Differential Expression of Serine/Threonine Protein Phosphatase Type-2C Under Drought Stress in Maize

Differential display reverse transcription polymerase chain reaction was used to study the messenger RNA differential expression of a drought tolerant inbred line '81565' under drought stress and well-watered control. Fragments of MD1, MD2, and MD3 were found to be differentially expressed under drought stress. While the expression of MD1 and MD2 was down-regulated, the expression of MD3 was up-regulated. Sequence analysis of the three fragments revealed that MD1 shared 97% nucleotide sequence identity with maize chloroplast matK, a gene encoding RNA maturase involved in group II intron splicing of RNA transcript; MD2 had 99% identity with PP2C, a gene encoding serine/threonine phosphorylase 2C in resurrection grass Sporobolus stapfianus; and MD3 exhibited 99% sequence identity with a rice gene encoding metacaspase, an arginine/lysine-specific cysteine protease. Based on MD2 fragment sequence, a full-length complementary DNA of 1,731 bp was isolated. An open reading frame of 1,167 bp was found and predicted to encode a protein of 388 amino acids, containing the catalytic domain and conserved residues of serine/threonine protein phosphatase 2C. This open reading frame was identified as a new member of the PP2C gene family in maize and designated as ZmPP2Ca.

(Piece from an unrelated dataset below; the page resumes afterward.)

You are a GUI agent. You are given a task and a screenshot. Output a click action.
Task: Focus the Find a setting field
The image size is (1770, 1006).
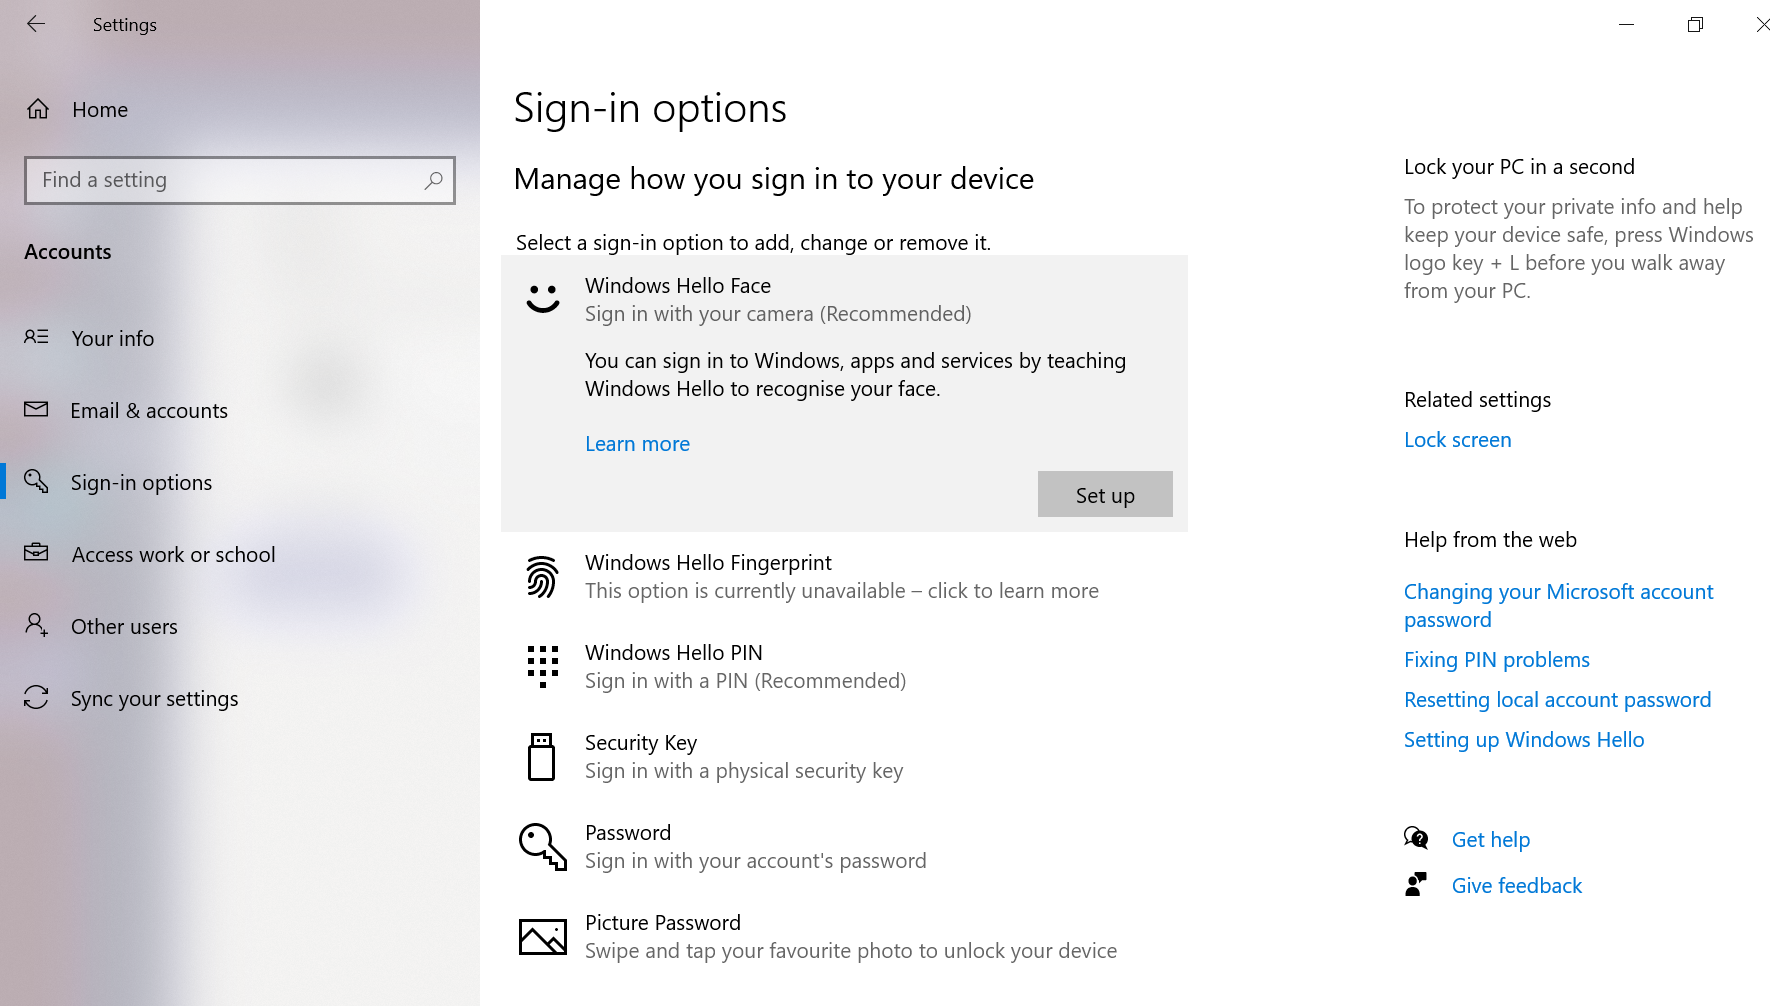coord(225,180)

The differential expression of ZmPP2Ca and enzyme activity of PP2C were also investigated in three drought-tolerant and two sensitive maize inbred lines under drought stress and well-watered (control) conditions by real-time fluorescence quantitative PCR and a non-radioactive labeled method, respectively. Down-regulation of the ZmPP2Ca transcript was observed in all three drought tolerant lines, whereas transcript levels were up-regulated in the two sensitive lines under drought stress. In light of the importance of protein kinases in signal transduction pathways, it is proposed that ZmPP2Ca may play a role in the signal transduction of maize in response to drought stress.